REVEAL: Recovering evidence from video by fusing video evidence thesaurus and video meta-data

Start date

01 December 2004

End date

30 June 2008

Summary

During any major crime investigation, the establishment of the identity of vehicles and individuals involved in crime incidents necessitates the extremely time-consuming process of manually annotating all available CCTV tapes and digital archives.

Therefore, any technology for recovering intelligence automatically from video footage must be a priority for development of the evidence-gathering capability of our police forces. This project aims to advance research in the recovery of evidence from video footage.

There are two key crime-oriented applications that will directly benefit from this research. First, video summarisation of CCTV archives i.e. the automatic generation of a gallery of mugshots and number plates for all moving objects. Such a gallery represents the most effective method of enlisting the knowledge of local police officers and the general public.
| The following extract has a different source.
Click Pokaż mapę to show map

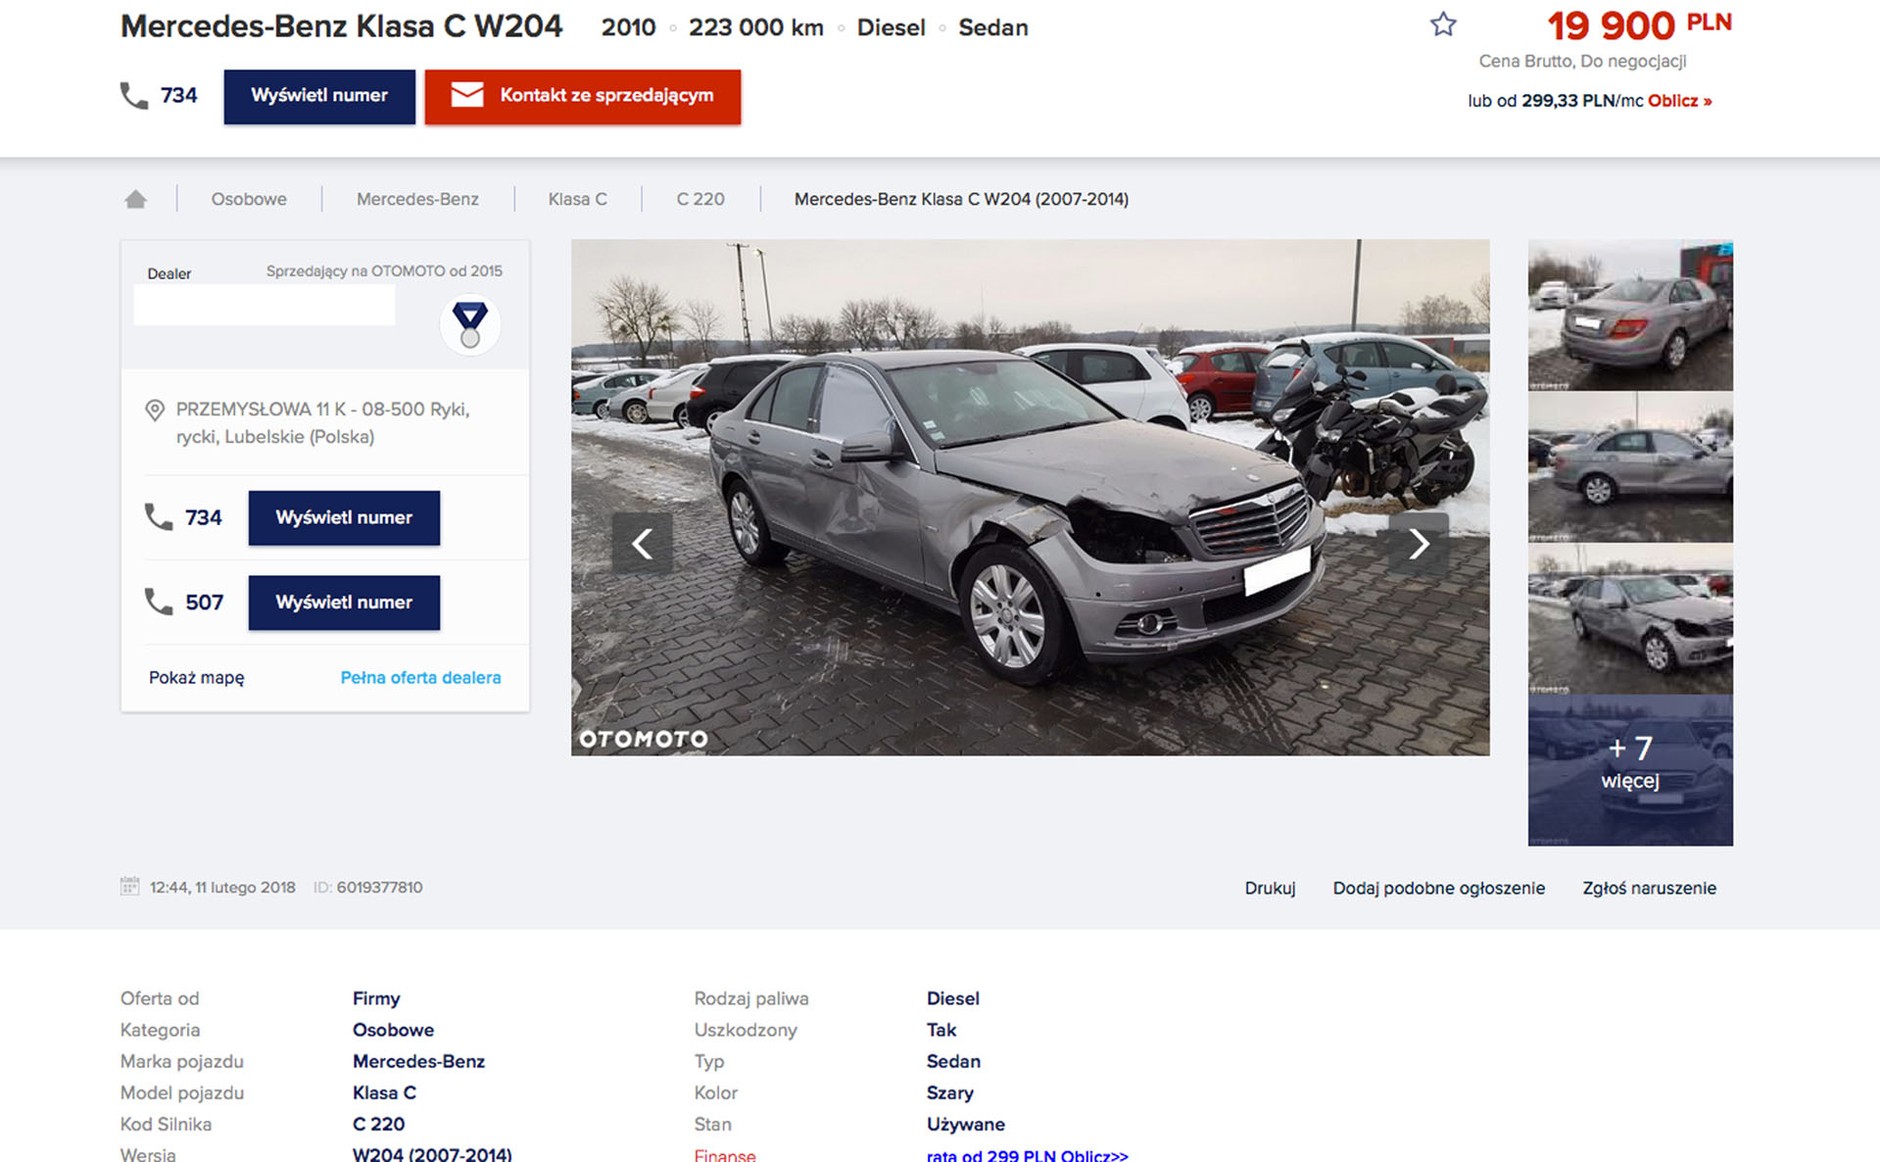(197, 677)
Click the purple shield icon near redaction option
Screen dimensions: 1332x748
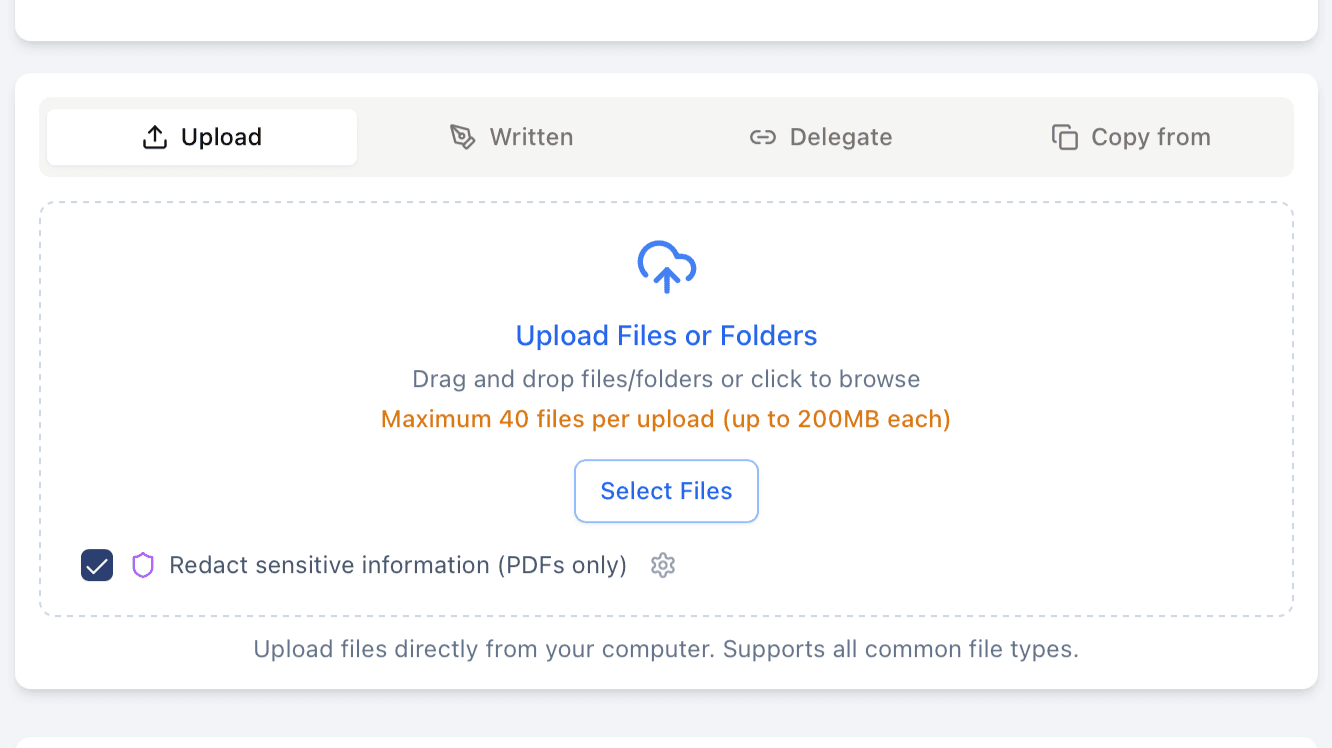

Second, automatic annotation of video footage to ensure all evidence should be capable of automatic entry into HOLMES 2 - the investigation management system used by police forces to collect, manage and analyse intelligence data.

Objectives

Two novel areas of investigation are proposed. First, methods for representing and analysing crowds are to be developed to process typically crowded scenes. Second, multimodal data fusion couples the linguistic structure of current police annotation practice with the metadata structure of the video interpretation process to generate a rich homogenous data representation that can drive the annotation process.